ECLI:NL:TNORARL:2016:16 Kamer voor het notariaat Arnhem-Leeuwarden KL RK 16/29

ECLI: ECLI:NL:TNORARL:2016:16
Datum uitspraak: 24-06-2016
Datum publicatie: 28-06-2016
Zaaknummer(s): KL RK 16/29
Onderwerp: Registergoed
Beslissingen: Klacht ongegrond
Inhoudsindicatie:   De klacht dat de notaris tot het moment van indiening van de klacht geen afschrift van de akte van doorhaling heeft verstrekt is ongegrond, omdat klagers uitdrukkelijk hadden verzocht om toezending van de originele akte van doorhaling. Aangezien authentieke akten niet naar partijen mogen worden gezonden, heeft de notaris dit verzoek terecht geweigerd.   De notaris heeft zich ingespannen om een vervanging van het door klagers gevraagde originele bewijs van eigendom te vinden. Daarmee heeft de notaris zorgvuldig gehandeld en zelfs meer gedaan dan van hem behoefde te worden verwacht.
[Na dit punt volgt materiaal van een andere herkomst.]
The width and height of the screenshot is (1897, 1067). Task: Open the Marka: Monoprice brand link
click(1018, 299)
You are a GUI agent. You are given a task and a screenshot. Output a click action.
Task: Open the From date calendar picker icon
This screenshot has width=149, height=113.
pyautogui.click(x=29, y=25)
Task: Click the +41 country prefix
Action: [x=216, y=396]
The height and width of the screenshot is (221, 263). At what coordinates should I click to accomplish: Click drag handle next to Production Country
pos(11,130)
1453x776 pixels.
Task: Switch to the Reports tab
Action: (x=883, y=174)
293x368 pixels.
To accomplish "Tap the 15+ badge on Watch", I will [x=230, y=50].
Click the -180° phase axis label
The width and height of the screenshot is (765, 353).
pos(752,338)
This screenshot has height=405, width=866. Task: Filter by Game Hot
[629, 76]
KAMER VOOR HET NOTARIAAT IN HET RESSORT ARNHEM-LEEUWARDEN

Kenmerk: KL RK 16/29

Beslissing van de Kamer voor het notariaat in het ressort Arnhem-Leeuwarden op de klacht van

[…] en […] ,    

beiden wonende te […],

klagers,

tegen

mr. […] ,

notaris te […].

Partijen zullen verder als ‘klagers’ en ‘de notaris’ worden aangeduid.

1. De procedure

Het verloop van de procedure blijkt uit:

-        de brief met bijlagen van klagers van 16 maart 2016, waarin de klacht tegen de notaris is neergelegd;

-        de brief van de notaris van 23 maart 2016;

-        de brief met bijlagen van klagers van 30 maart 2016;

-        de mondelinge behandeling van de klacht op 11 mei 2016, waarbij de notaris is verschenen. Klagers hebben verzocht om uitstel van de mondelinge behandeling. In het verzoek is onvoldoende aanleiding gezien om de mondelinge behandeling uit te stellen. Klagers zijn niet verschenen.

2. De feiten

2.1 Gelet op hetgeen klagers en de notaris over en weer hebben aangevoerd en op basis van de daarbij overgelegde stukken en de behandeling ter zitting, gaat de kamer uit van de volgende feiten.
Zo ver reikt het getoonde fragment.